Alpha Condé a clairement perdu le nord depuis que le pouvoir lui est monté à la tête. Echauffourées permanentes avec les syndicats et l’opposition, corruption endémique au sein de l’appareil d’Etat, il maitrisait difficilement ses nerfs quand on s’oppose à ses lubies. J’ai rarement vu chef d’Etat plus impulsif, surtout en public. Me reviennent en mémoire ces échanges d’une autre époque avec les étudiants accueillis au palais présidentiel en 2015, qui réclamaient bruyamment les tablettes que le président leur avait promises. Alpha Condé était apparu agressif, hué en son propre palais par les étudiants dont la plupart pouvaient être ses petits-enfants.

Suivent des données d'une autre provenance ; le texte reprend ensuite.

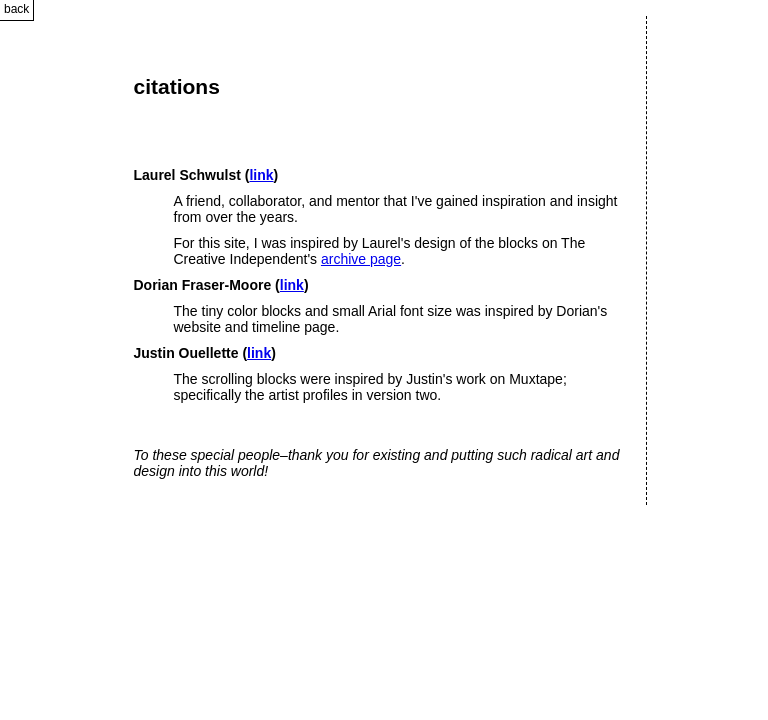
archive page (361, 259)
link (261, 175)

Atteint probablement d’une déliquescence sénile, le professeur Alpha Condé a fini par incarner une pâle copie de ce qu’il professait quand il était encore opposant. C’est avec lui et Abdoulaye Wade qu’on en arrive à cette conclusion sur les opposants africains : ils ne crient généralement que parce qu’ils ne sont pas encore proches de la marmite. Sitôt qu’ils y accèdent, ils reprennent sous d’autres formes les mêmes méthodes qu’ils avaient vilipendées, les mêmes travers, les mêmes duperies. Alpha Condé est une immense déception pour tous ceux qui rêvaient d’une classe politique progressiste en Afrique. Une désillusion teintée d’amertume après plus d’une vingtaine d’années de combat pour la démocratie dans son pays.
Comme Mamadou Tandja en 2009 au Niger, il paie le prix de son aveuglement et de sa boulimie du pouvoir.

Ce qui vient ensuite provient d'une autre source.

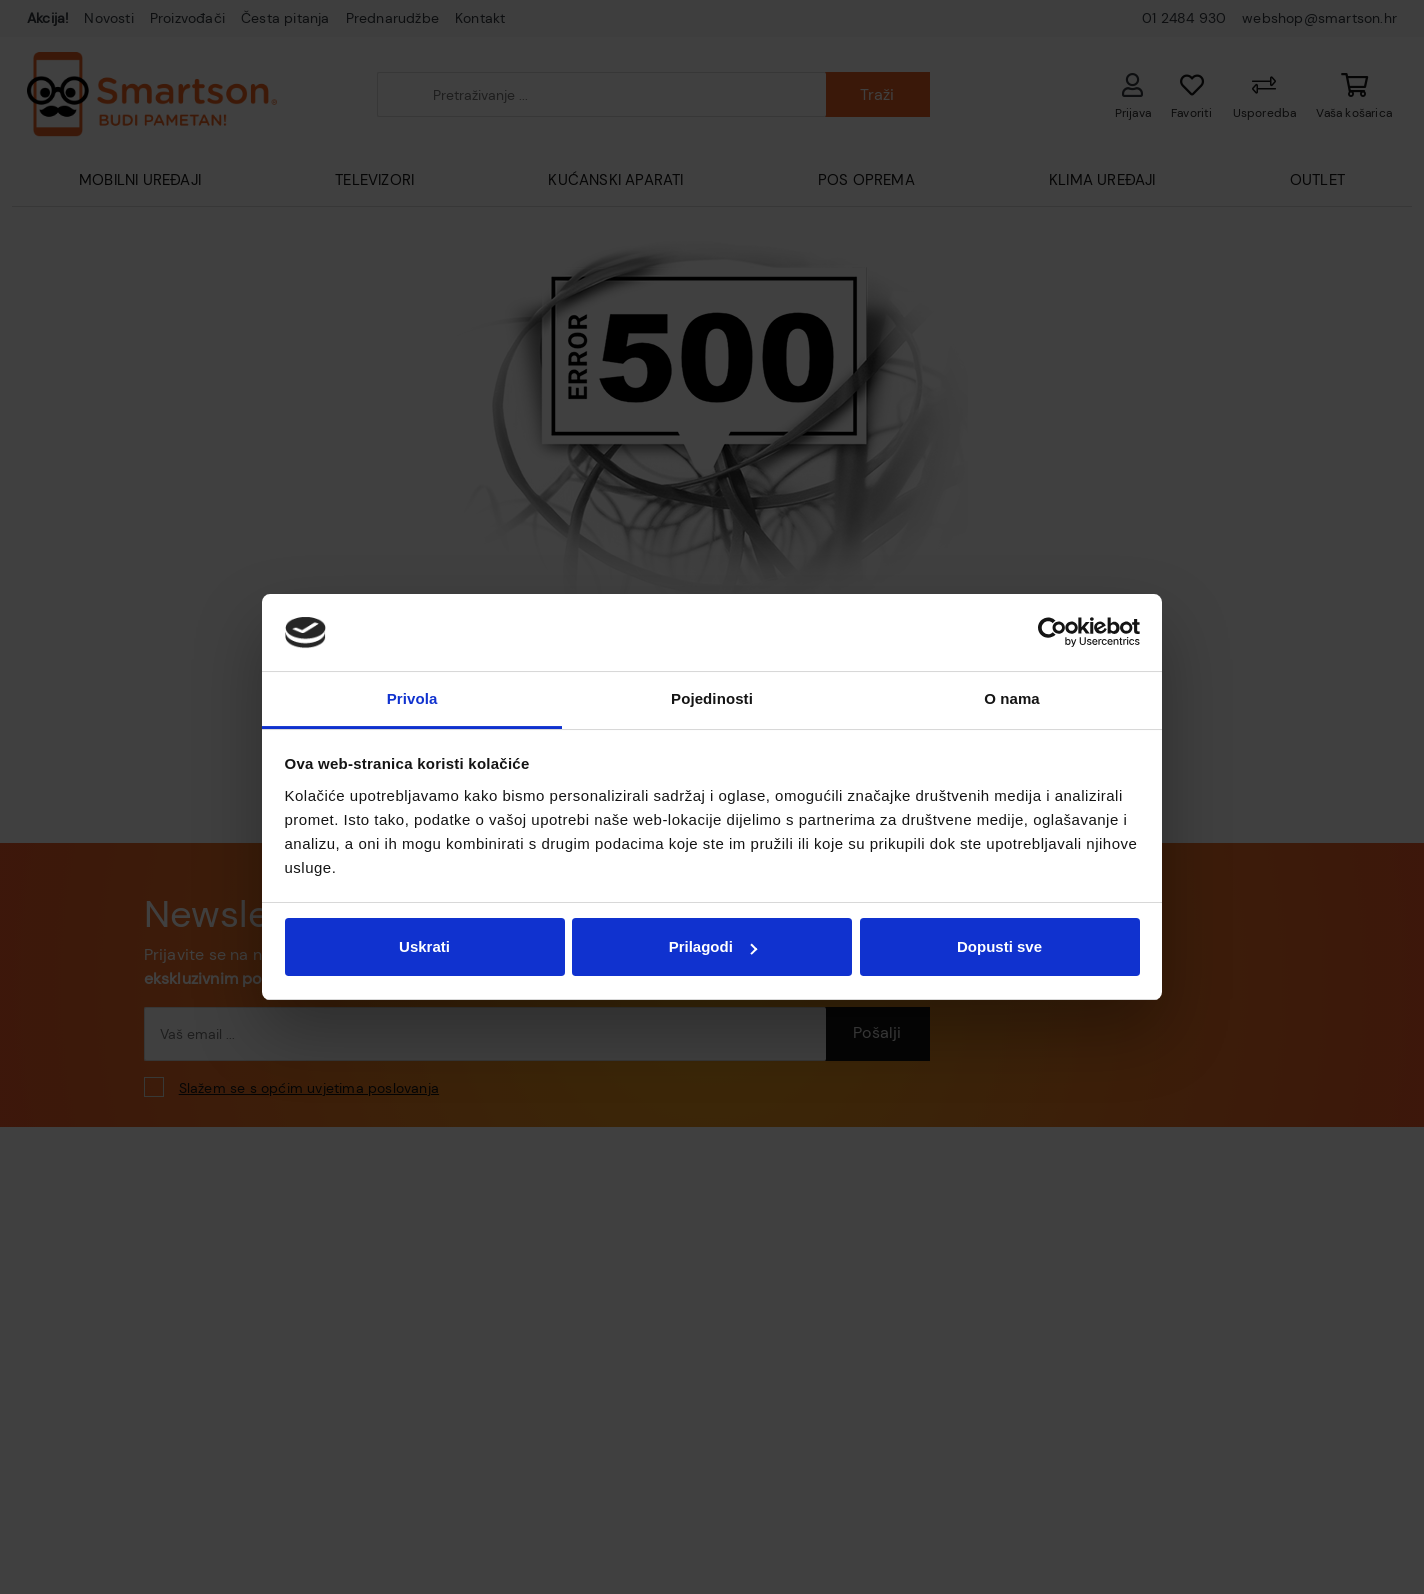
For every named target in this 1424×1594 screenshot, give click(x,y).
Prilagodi (713, 946)
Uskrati (424, 946)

Et vient maintenant la question ultime: à qui le tour ? Presque tous les chefs d’Etat africains. Le pouvoir est fragile sur le continent. La résurgence des coups de force ces dernières années pourrait donner des idées à d’autres colonels qui ruminent leurs colères en silence. Et face à cela, les gouvernants devraient sentir comme une nécessité impérieuse de ne travailler que suivant la légalité constitutionnelle. Sinon, ils courent tous le risque d’être cueillis un beau matin par une horde armée décidée à en finir.